Task directions:
Look below for the line containing "527x419 pixels. How". Write out that line and the rest through the last one, exactly as they appear, but without pictures.

Saved data entries
——
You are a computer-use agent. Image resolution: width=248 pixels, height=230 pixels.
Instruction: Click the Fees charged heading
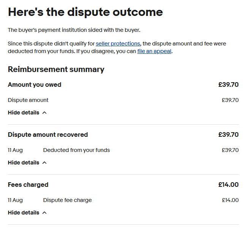click(28, 185)
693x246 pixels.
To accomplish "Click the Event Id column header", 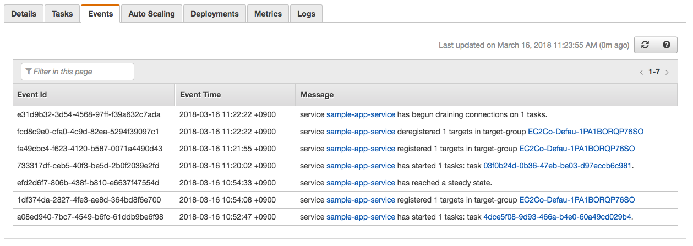I will pyautogui.click(x=32, y=95).

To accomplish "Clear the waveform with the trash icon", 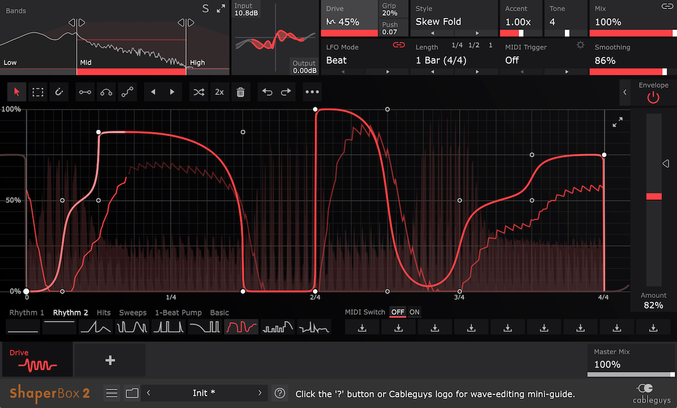I will 240,91.
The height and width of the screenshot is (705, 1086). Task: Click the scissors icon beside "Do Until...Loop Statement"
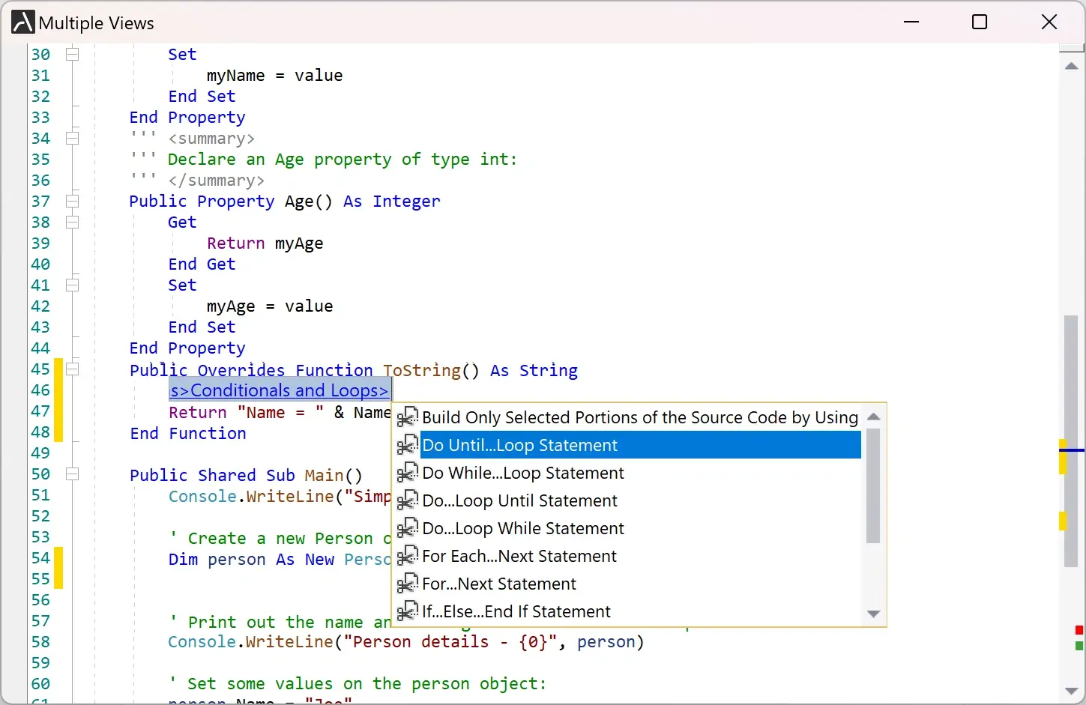pyautogui.click(x=408, y=444)
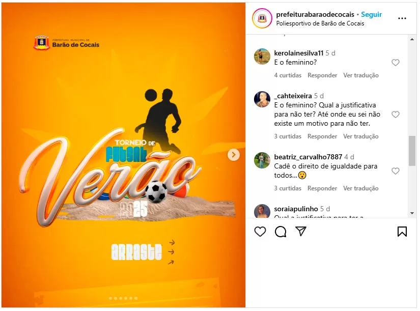420x311 pixels.
Task: Click the comments scroll up arrow
Action: point(412,39)
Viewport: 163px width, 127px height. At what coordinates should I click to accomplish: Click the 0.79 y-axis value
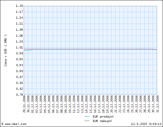click(20, 95)
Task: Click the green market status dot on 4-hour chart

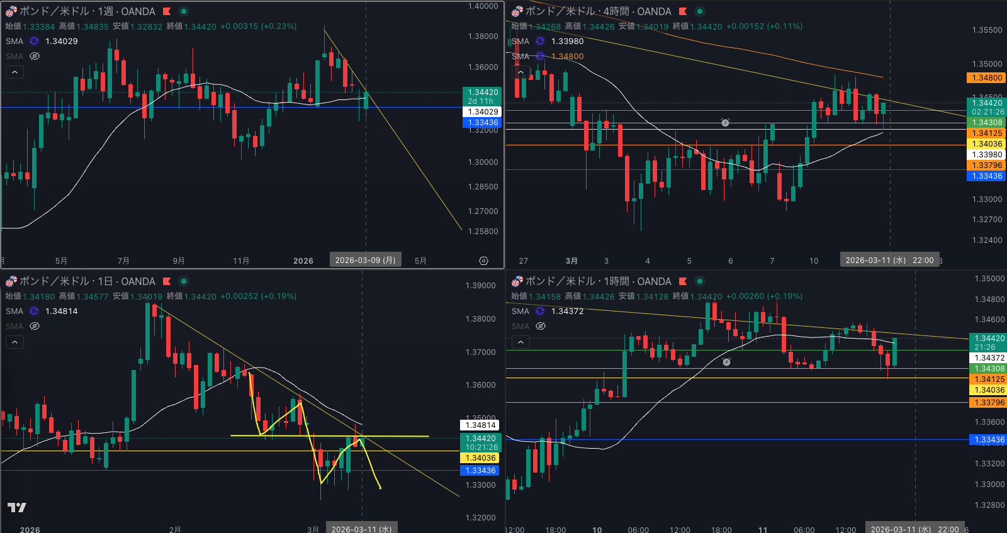Action: [x=699, y=11]
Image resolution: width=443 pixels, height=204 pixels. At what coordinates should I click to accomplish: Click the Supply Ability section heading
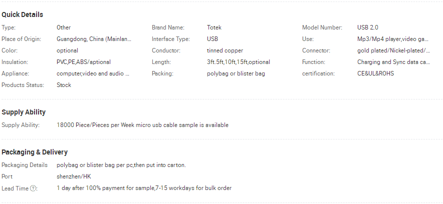(24, 112)
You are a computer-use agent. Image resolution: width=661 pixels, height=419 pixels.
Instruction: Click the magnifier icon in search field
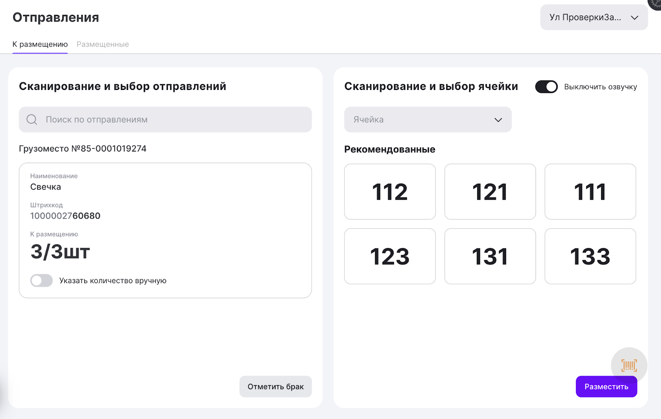pyautogui.click(x=32, y=120)

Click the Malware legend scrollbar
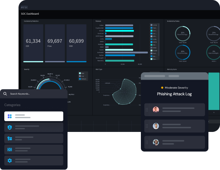pyautogui.click(x=159, y=40)
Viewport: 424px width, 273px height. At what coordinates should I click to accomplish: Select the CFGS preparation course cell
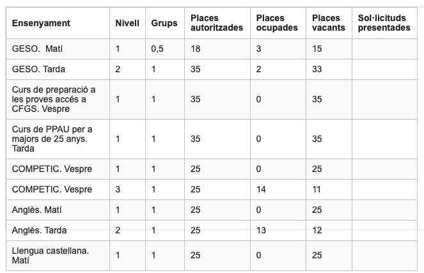54,99
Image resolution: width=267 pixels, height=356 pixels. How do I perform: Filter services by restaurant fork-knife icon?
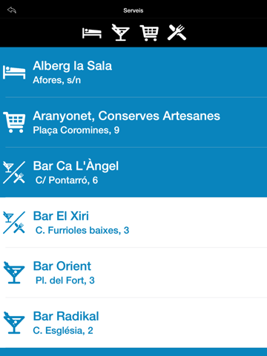pos(177,33)
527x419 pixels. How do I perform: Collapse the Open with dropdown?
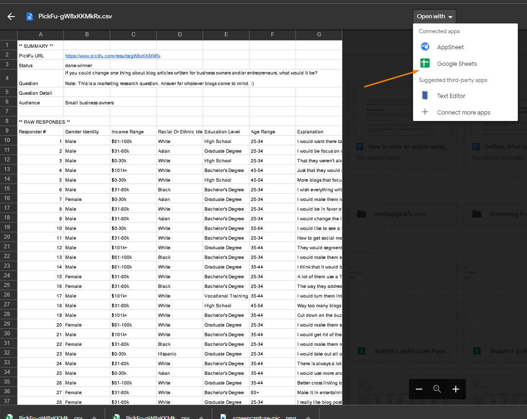(x=434, y=17)
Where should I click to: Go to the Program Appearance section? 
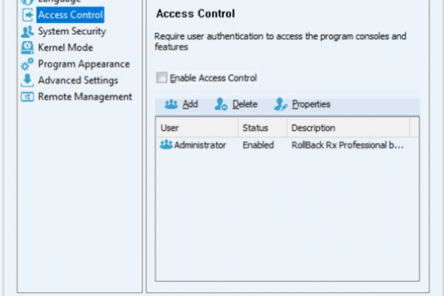coord(84,64)
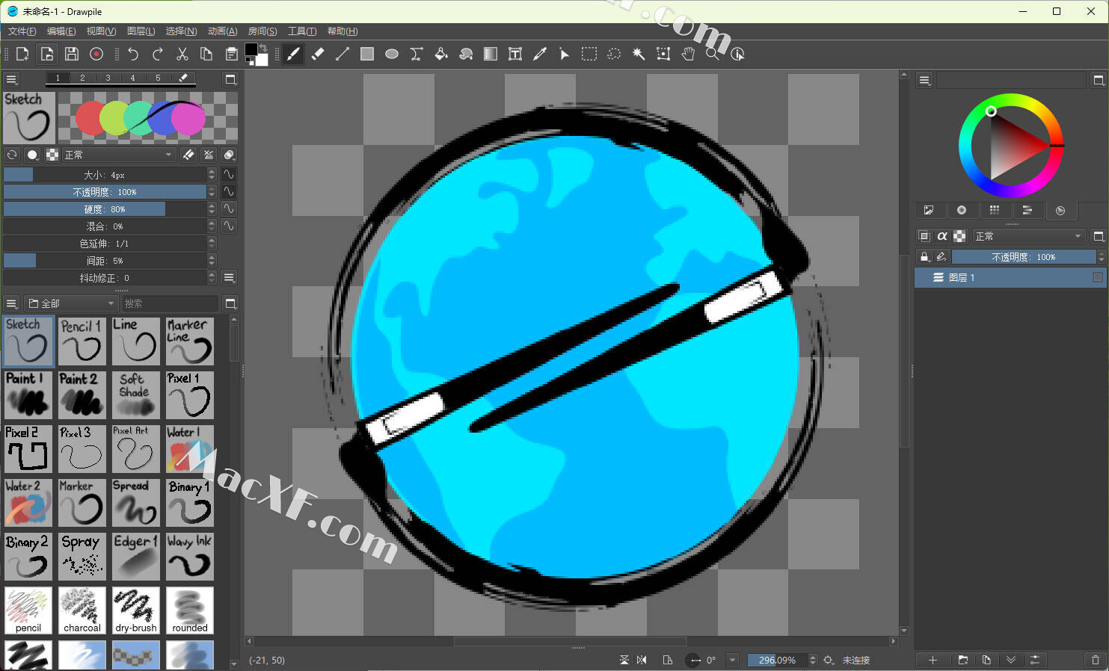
——
Problem solution:
527x419 pixels. How do I perform: Collapse the Open with dropdown?
(x=434, y=17)
Where should I click to: Go to the Program Appearance section? 
coord(84,64)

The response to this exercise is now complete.